Using sudo also forces you to be more explicit when performing certain actions with security implications, which is always a good thing. You don’t want to accidentally delete a necessary file, or turn off a required service, which is easy to do if you’re root.

In Ansible, it’s preferred you log into the remote server with a normal or admin-level system account, and use the sudo parameter with a value of yes with any play or playbook include that needs elevated privileges. For example, if restarting Apache requires elevated privileges, you would write the play like so:

- name: Restart Apache.

service: name=httpd state=restarted

sudo: yes

You can also add sudo_user: [username] to a task to specify a specific user account to use with sudo (this will only apply if sudo is already set on the task or in the playbook).

You can also use Ansible to control sudo’s configuration, defining who should have access to what commands and whether the user should be required to enter a password, among other things.
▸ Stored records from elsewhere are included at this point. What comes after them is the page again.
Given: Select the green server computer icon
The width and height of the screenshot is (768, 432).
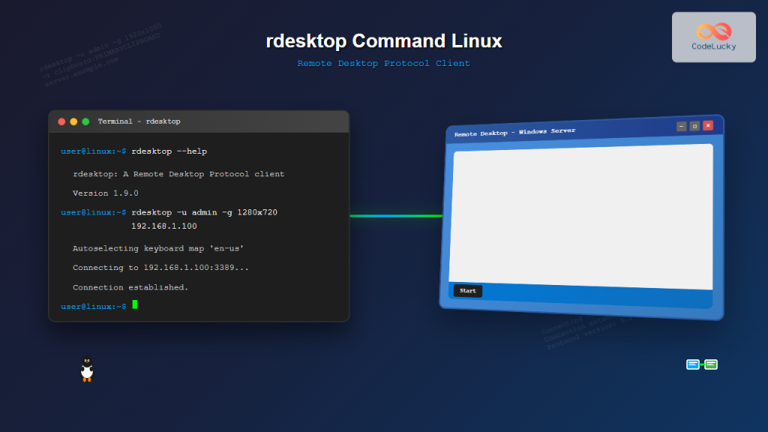Looking at the screenshot, I should coord(710,364).
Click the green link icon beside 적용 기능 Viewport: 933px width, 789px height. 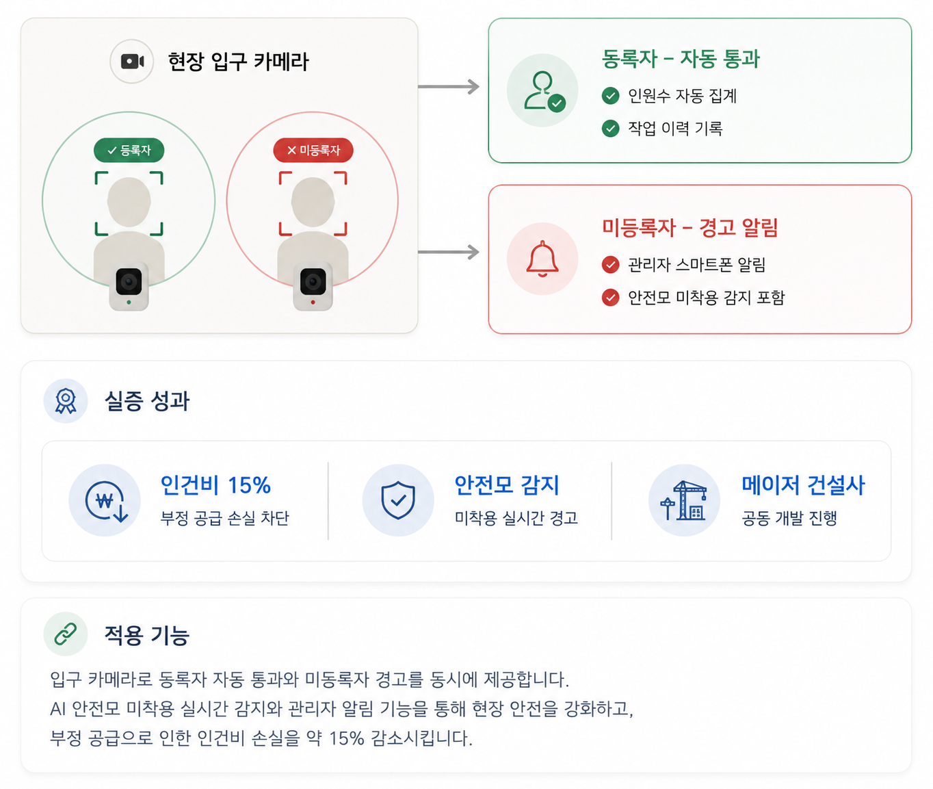pos(66,634)
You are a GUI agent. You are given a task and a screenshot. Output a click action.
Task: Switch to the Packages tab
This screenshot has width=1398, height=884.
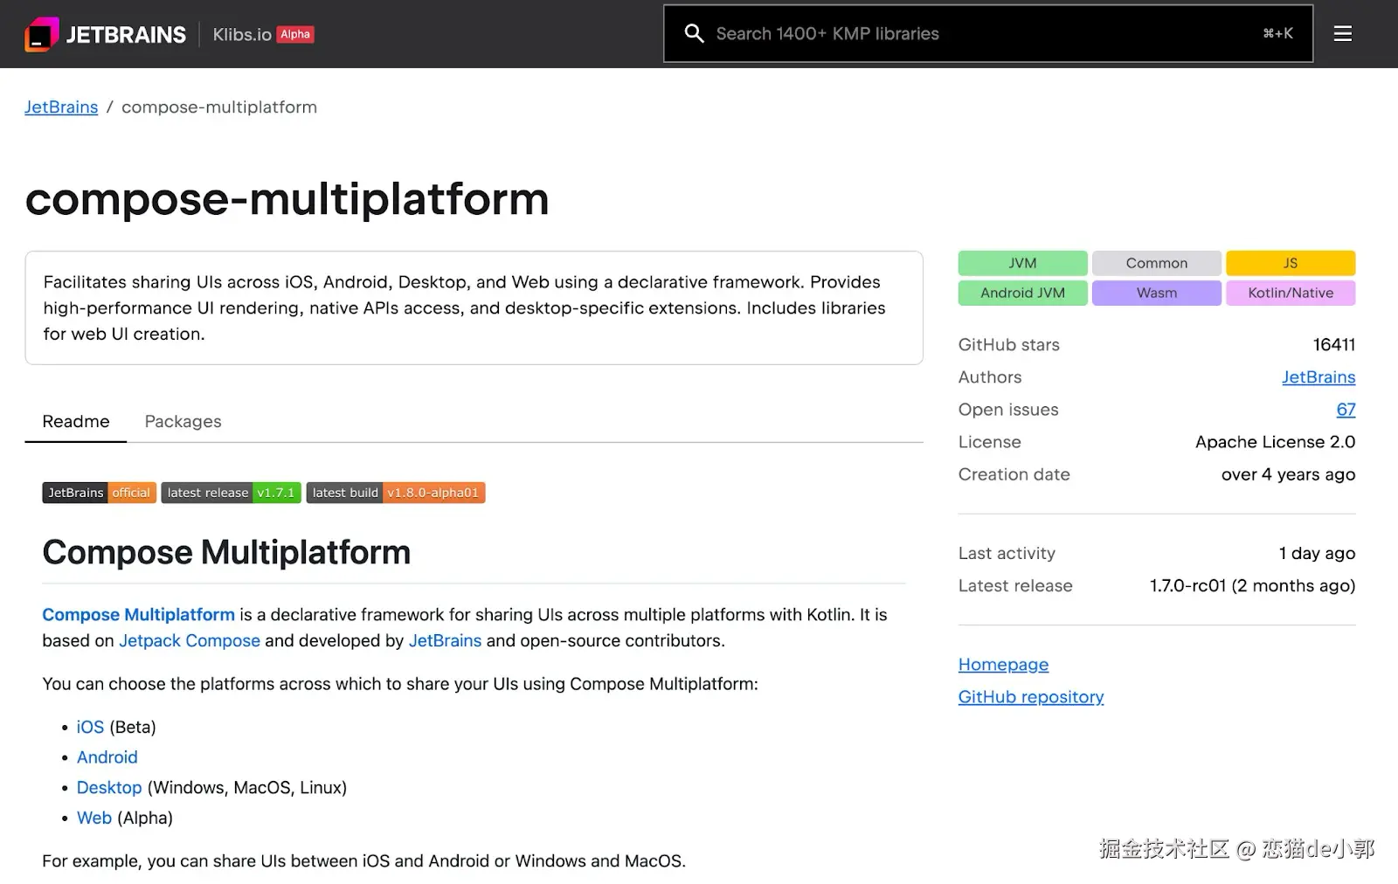(x=183, y=421)
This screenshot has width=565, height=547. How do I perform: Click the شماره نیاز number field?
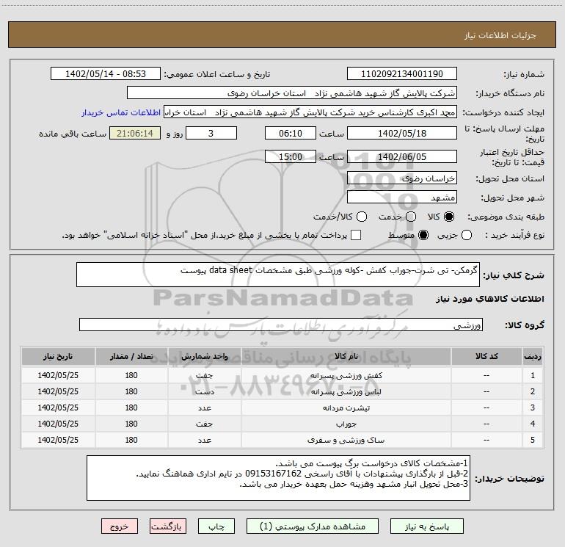[x=401, y=74]
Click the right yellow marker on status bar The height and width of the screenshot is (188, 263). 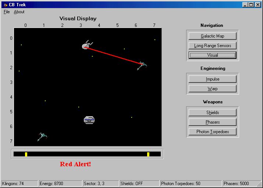pyautogui.click(x=148, y=154)
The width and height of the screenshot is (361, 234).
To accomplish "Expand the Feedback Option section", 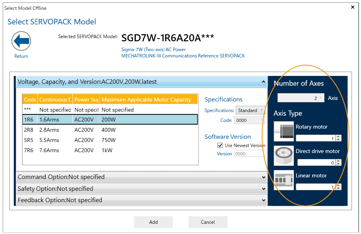I will click(x=142, y=200).
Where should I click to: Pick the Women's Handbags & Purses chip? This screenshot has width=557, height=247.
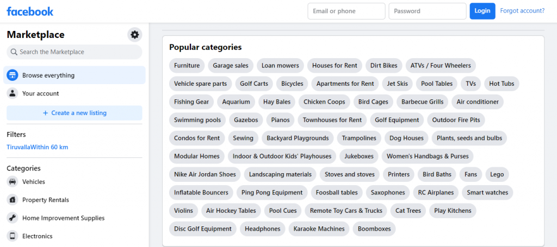point(428,156)
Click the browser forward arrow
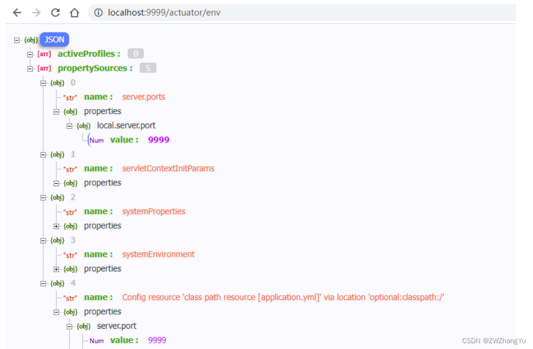Screen dimensions: 533x349 [35, 13]

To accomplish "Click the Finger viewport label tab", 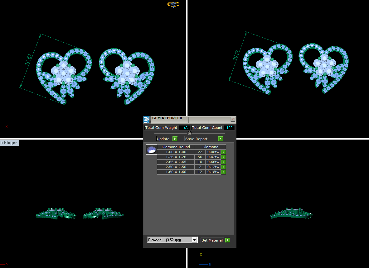I will point(9,143).
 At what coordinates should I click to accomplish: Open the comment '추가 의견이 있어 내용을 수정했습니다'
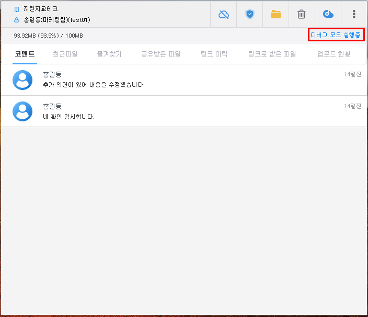[x=94, y=85]
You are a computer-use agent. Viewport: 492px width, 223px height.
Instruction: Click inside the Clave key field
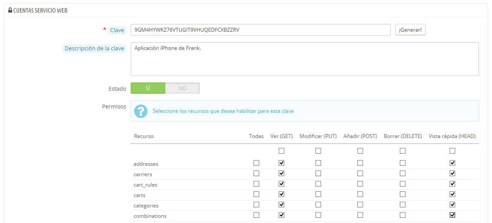point(260,30)
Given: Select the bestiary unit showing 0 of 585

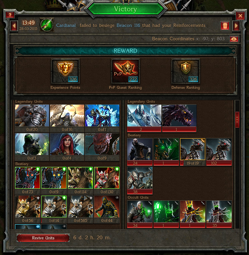Looking at the screenshot, I should (81, 209).
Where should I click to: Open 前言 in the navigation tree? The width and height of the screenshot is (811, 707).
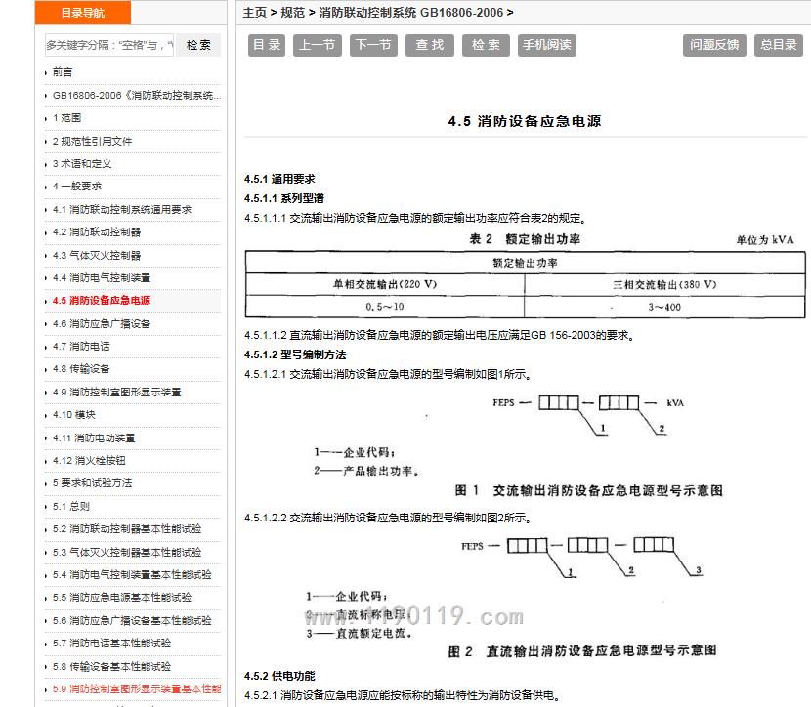point(63,72)
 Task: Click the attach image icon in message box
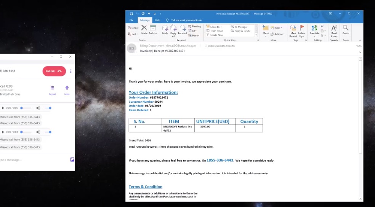tap(72, 159)
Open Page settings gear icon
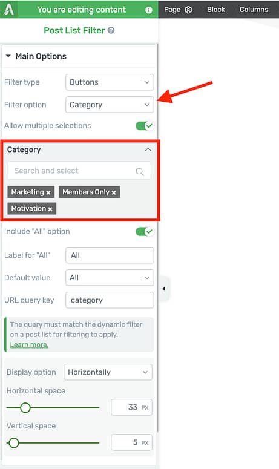Viewport: 279px width, 469px height. 188,10
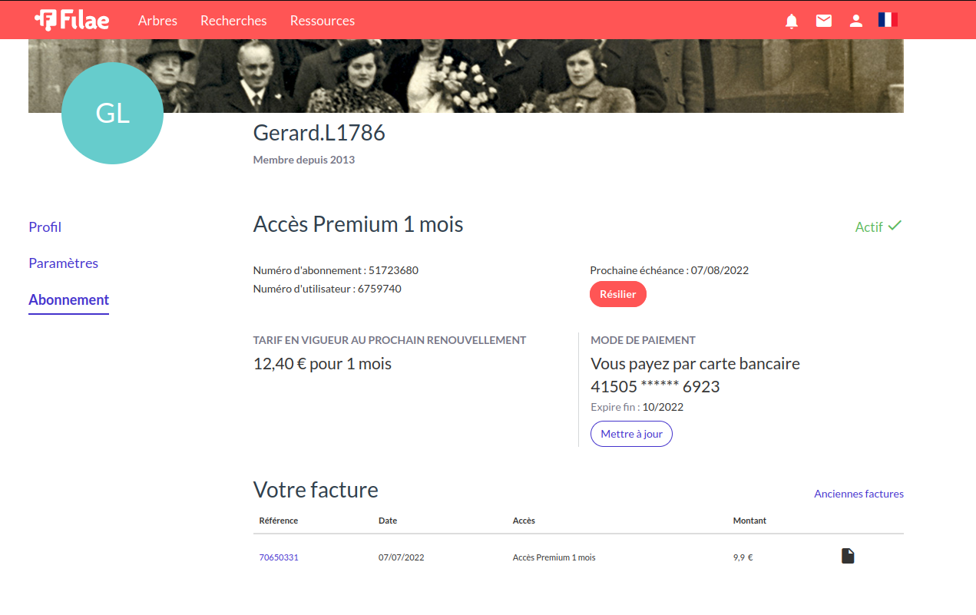Click the GL profile avatar
This screenshot has width=976, height=615.
point(112,113)
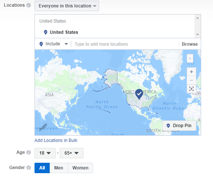Click the locations list scroll down arrow
The height and width of the screenshot is (178, 213).
(198, 35)
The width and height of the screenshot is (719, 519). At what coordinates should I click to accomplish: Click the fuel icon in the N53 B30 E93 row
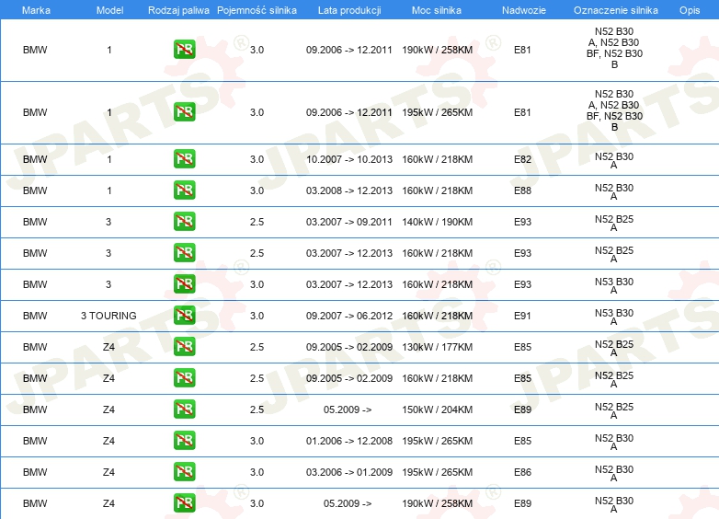pyautogui.click(x=184, y=284)

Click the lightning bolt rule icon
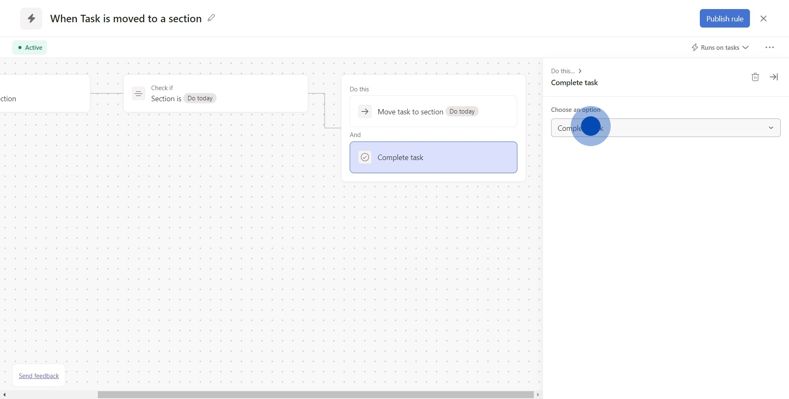(31, 19)
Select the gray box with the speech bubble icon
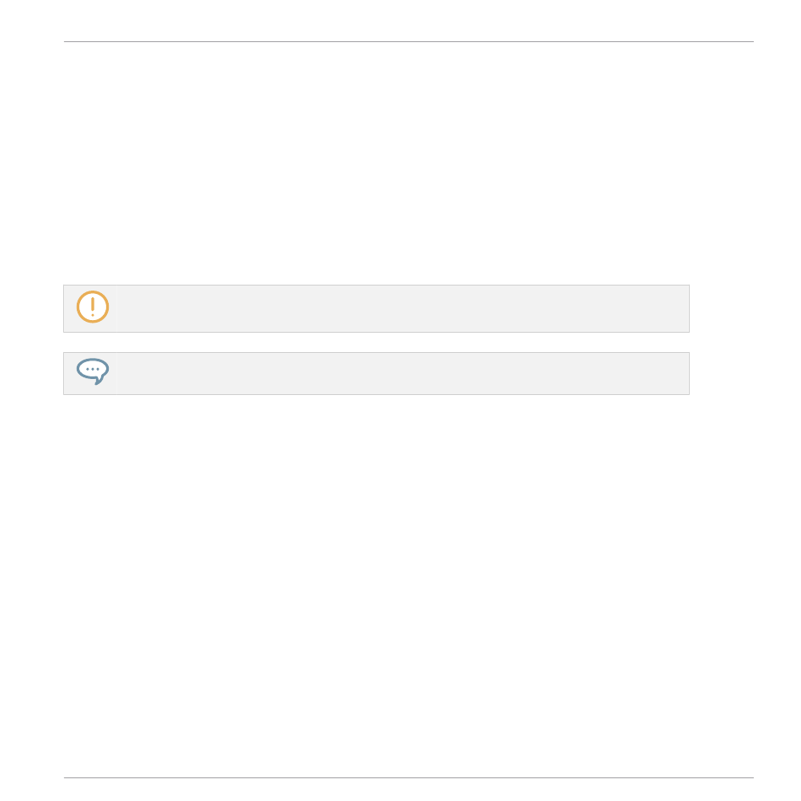The image size is (801, 801). (x=376, y=373)
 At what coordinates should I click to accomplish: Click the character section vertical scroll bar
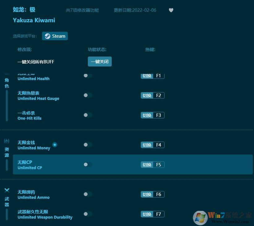point(7,105)
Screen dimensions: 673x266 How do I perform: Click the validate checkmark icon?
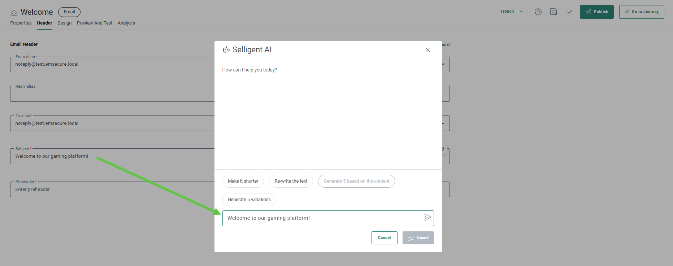(569, 12)
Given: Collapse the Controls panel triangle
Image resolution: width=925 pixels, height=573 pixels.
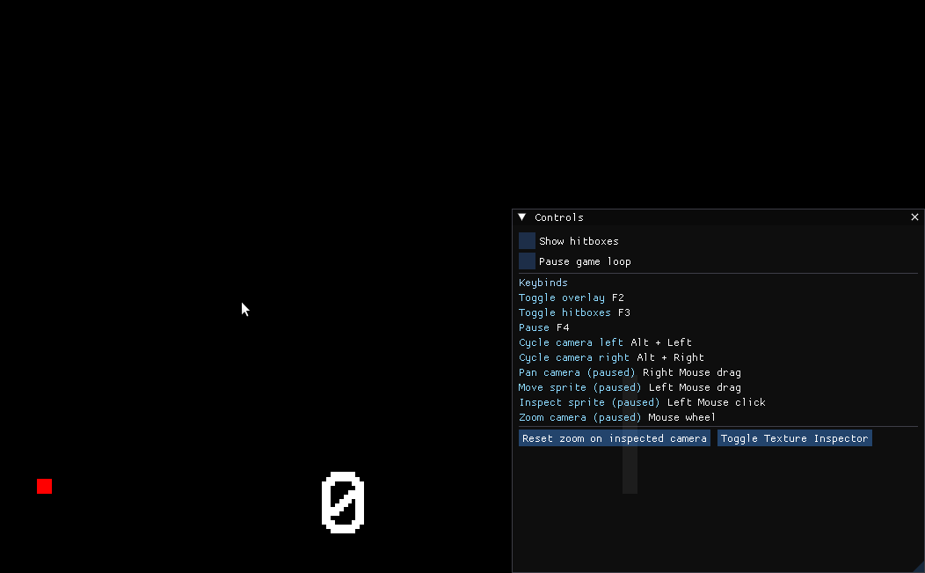Looking at the screenshot, I should [x=522, y=217].
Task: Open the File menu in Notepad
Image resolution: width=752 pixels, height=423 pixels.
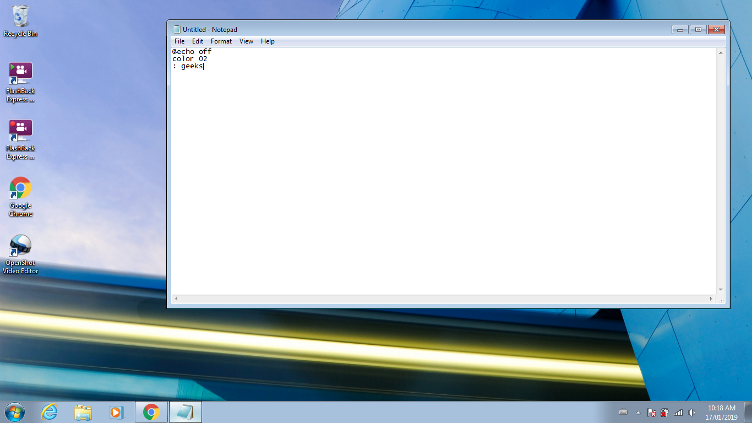Action: click(x=179, y=41)
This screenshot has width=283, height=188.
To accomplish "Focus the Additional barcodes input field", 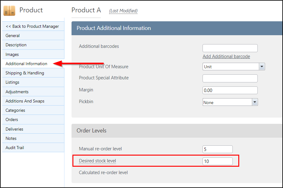I will point(230,48).
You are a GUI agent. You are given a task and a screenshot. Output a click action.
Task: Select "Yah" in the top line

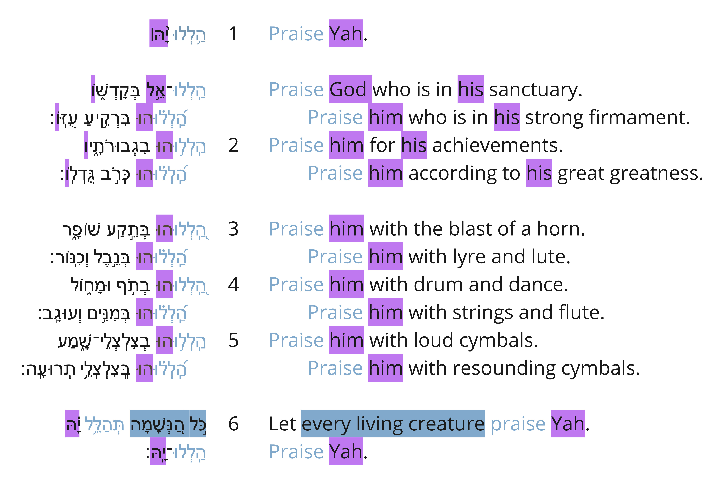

As an example, we can set up the user johndoe with permission to use any command as root via sudo by adding a line in the /etc/sudoers file with Ansible’s lineinfile module:

- name: Add sudo group rights for deployment user.

lineinfile:

dest: /etc/sudoers

regexp: '^%johndoe'

line: 'johndoe ALL=(ALL) NOPASSWD: ALL'

state: present

If you’re ever editing the sudoers file by hand, you should use visudo, which validates your changes and makes sure you don’t break sudo when you save the changes. When using Ansible with lineinfile, you have to use caution when making changes, and make sure your syntax is correct.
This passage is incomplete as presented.